DEV Community

Rahul Rahul
Rahul Rahul

Posted on

Why and When Multi-Cloud?

Until around five years ago, if someone had asked me about multi-cloud, I would have responded with "eh .. its just a hype with no real value, a waste of money and time. No sane person should even consider going there." Primary reason behind this thinking was:

  1. It is tough to operate and get the skillset.
  2. This approach forces an organization to settle with the "least common denominator".

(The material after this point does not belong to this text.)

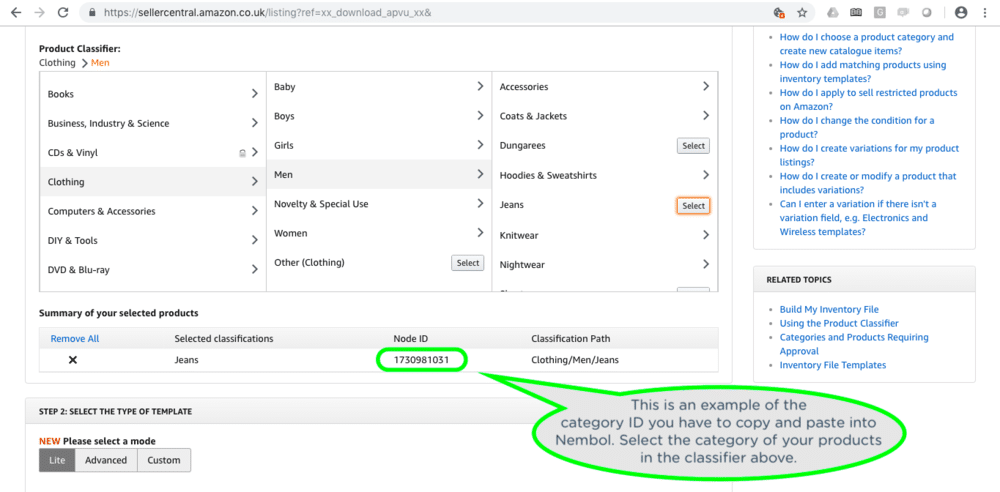Image resolution: width=1000 pixels, height=492 pixels.
Task: Open Using the Product Classifier link
Action: point(839,324)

Fast forward 2021, while working with several organizations within US and Australia, I figured that multi-cloud is becoming a reality. I thought I would have a "multi-cloud" blog series where I can discuss why organizations end up adopting multi-cloud, and perhaps compare in details some of the providers' findings when it comes to their individual offerings, how they differ, challenges etc.

MultiCloud by accident

I have seen businesses with a very strong relationships with Microsoft. They have Enterprise Agreement, license portability options, getting hefty discounts when migrating to Azure. Even then, some of their critical workloads land in Amazon. Why? Its shadow IT! Business lines want their product in front of the customers quickly. The developers are approached and they find AWS to be very dev friendly. They get the company credit card and create account(s) and start putting the pieces together without a any reference architecture in place, without discussing their approach with architecture - and Voila! product ready for a launch. Business is happy! What happened to the tech strategy? Ignored. Can this situation be avoided? Yes, if in this example scenario, the foundational element such as automated governance of Azure - policies, account/subscription management, cost management, authentication and authorization - was ready to go. It would not have given developer a chance to think about any other platform but could easily "consume" the Azure platform services.

On numerous occasions, I encountered companies subscribing to variety of SaaS and PaaS solutions like Salesforce, Power BI, Office 365, Snowflake, etc. They already establishes this multi-cloud environment unknowingly but sadly without a proper strategy/foundation in place.

MultiCloud by strategy

A well defined strategy could lead to a multi-cloud adoption where an organization can decide to adopt this strategy based on:

  1. Value addition: A cloud provider has specific strength, their key value proposition. Depending on the organization culture, strength, technical/operational ability and processes, workload, one can choose to run a specific workload on a specific provider.
  2. Backup: An organization can choose to adopt one specific cloud just for backing up and securing enterprise data.
  3. Dev/Test vs Production: Experimenting with one cloud provider while running productive environment in another.
  4. High Availability and DR: Expensive and comes with an overhead of management and network strategies, this approach also comes with a great skillset requirements to operate.

Whatever might be the reasons, organizations running multi-cloud would do well if they can create a strategy to operate the environment securely and cost-effectively. There is a multitude of tools and technologies to choose from: starting from network, security, deployment, compute and databases, serverless, etc which are cloud-agnostic. But most importantly, the org processes and culture have to be "multi-cloud-ready".

My next blog will discuss variety of strength and shortcomings from the "big-3".